Work to be completed: Recast the lines below as a Markdown table with two columns, Row and Line, numbering each row and skipping any blank lines. Leave the pictures out of your answer.

-------- The input

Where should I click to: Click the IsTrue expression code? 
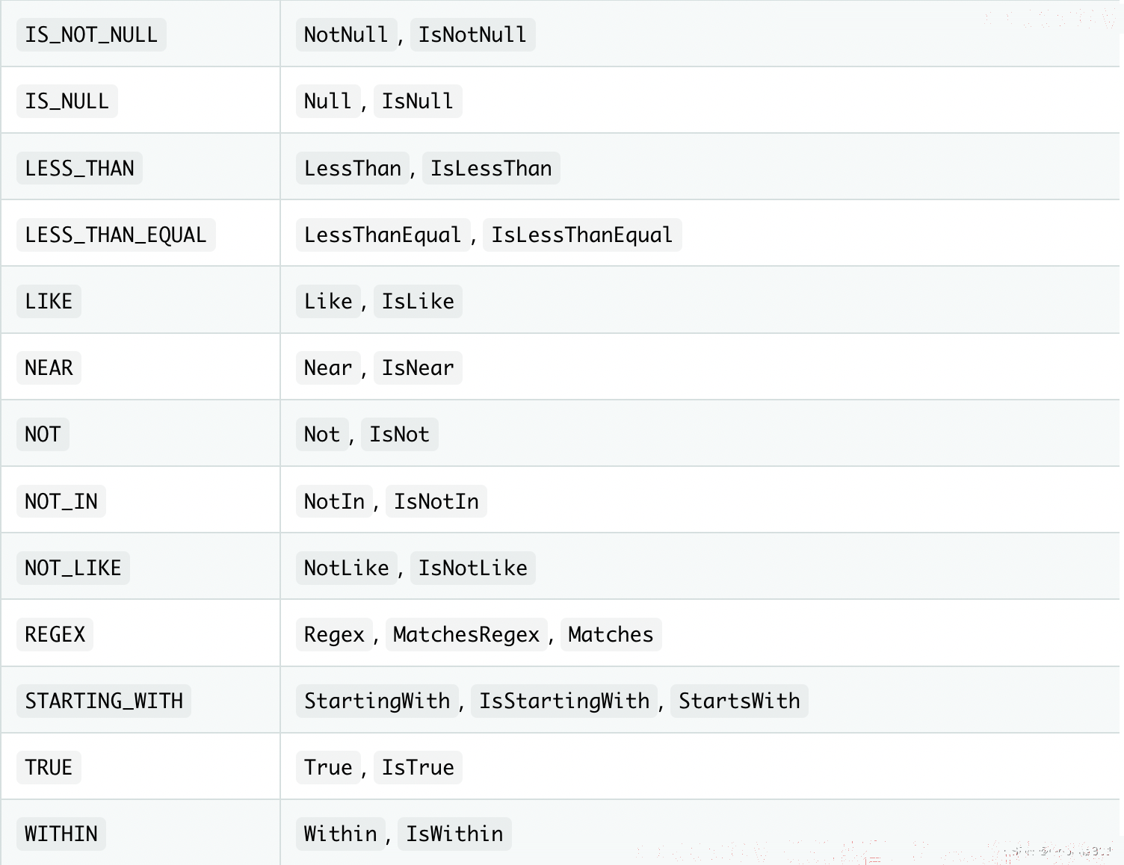(418, 767)
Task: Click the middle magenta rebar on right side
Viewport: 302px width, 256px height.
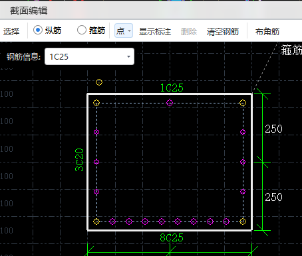Action: 243,162
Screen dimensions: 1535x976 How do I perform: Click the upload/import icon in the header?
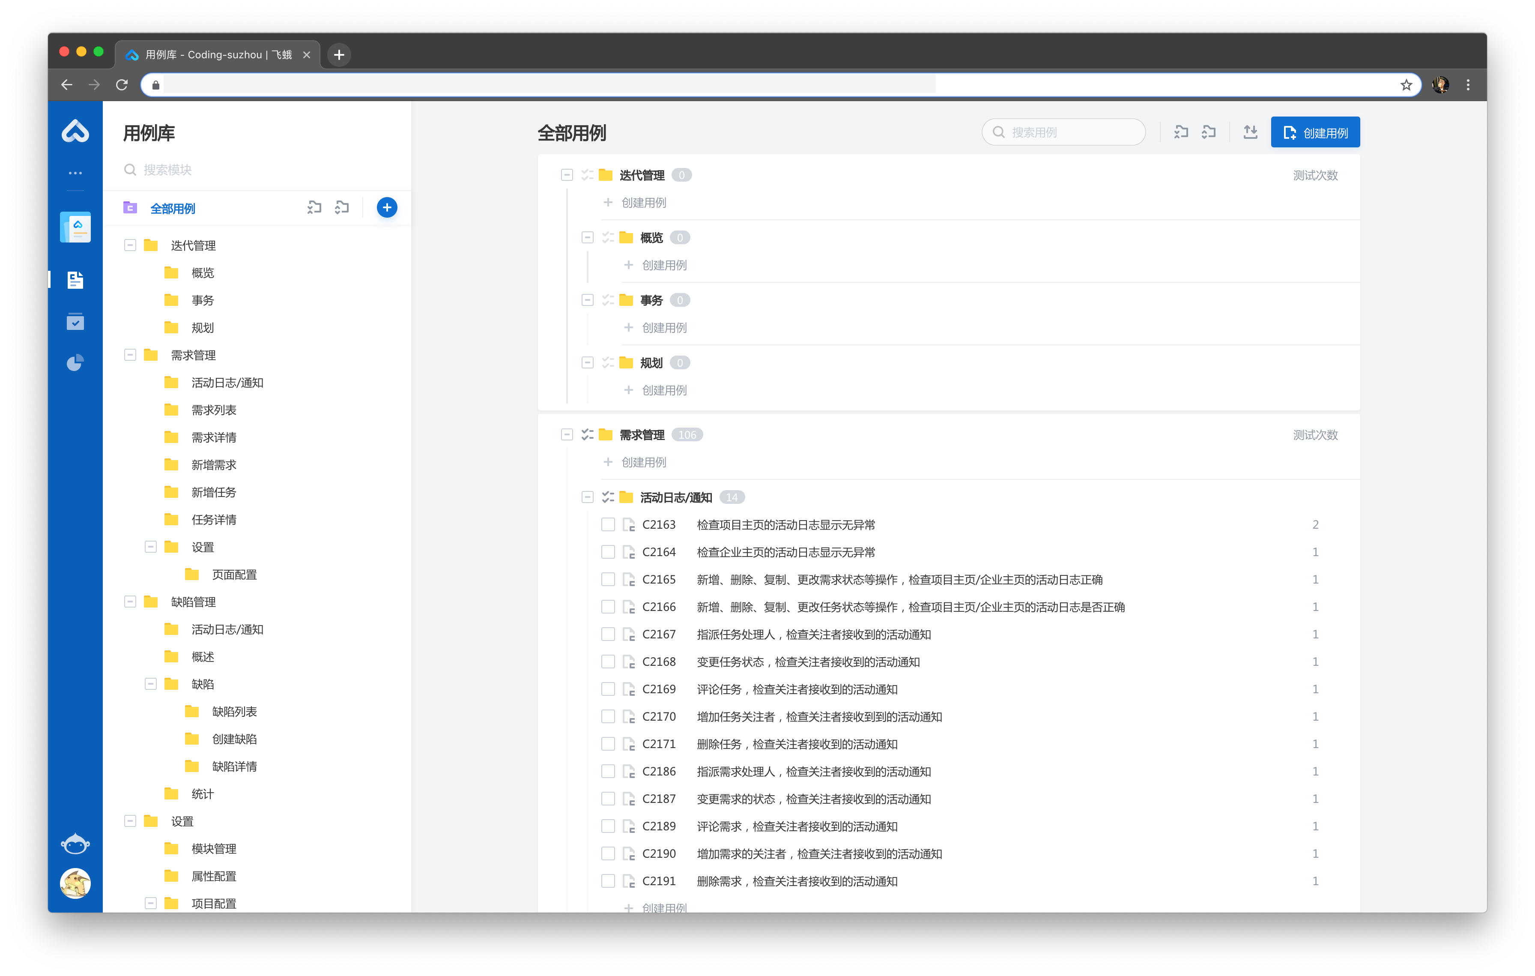pos(1250,132)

----------------

Reply:
| Row | Line |
|---|---|
| 1 | Where should I click to: Click the IsTrue expression code?  |
| 2 | (418, 767) |
| 3 | Task: Click the middle magenta rebar on right side |
| 4 | Viewport: 302px width, 256px height. |
| 5 | Action: 243,162 |
| 6 | Screen dimensions: 1535x976 How do I perform: Click the upload/import icon in the header? |
| 7 | pos(1250,132) |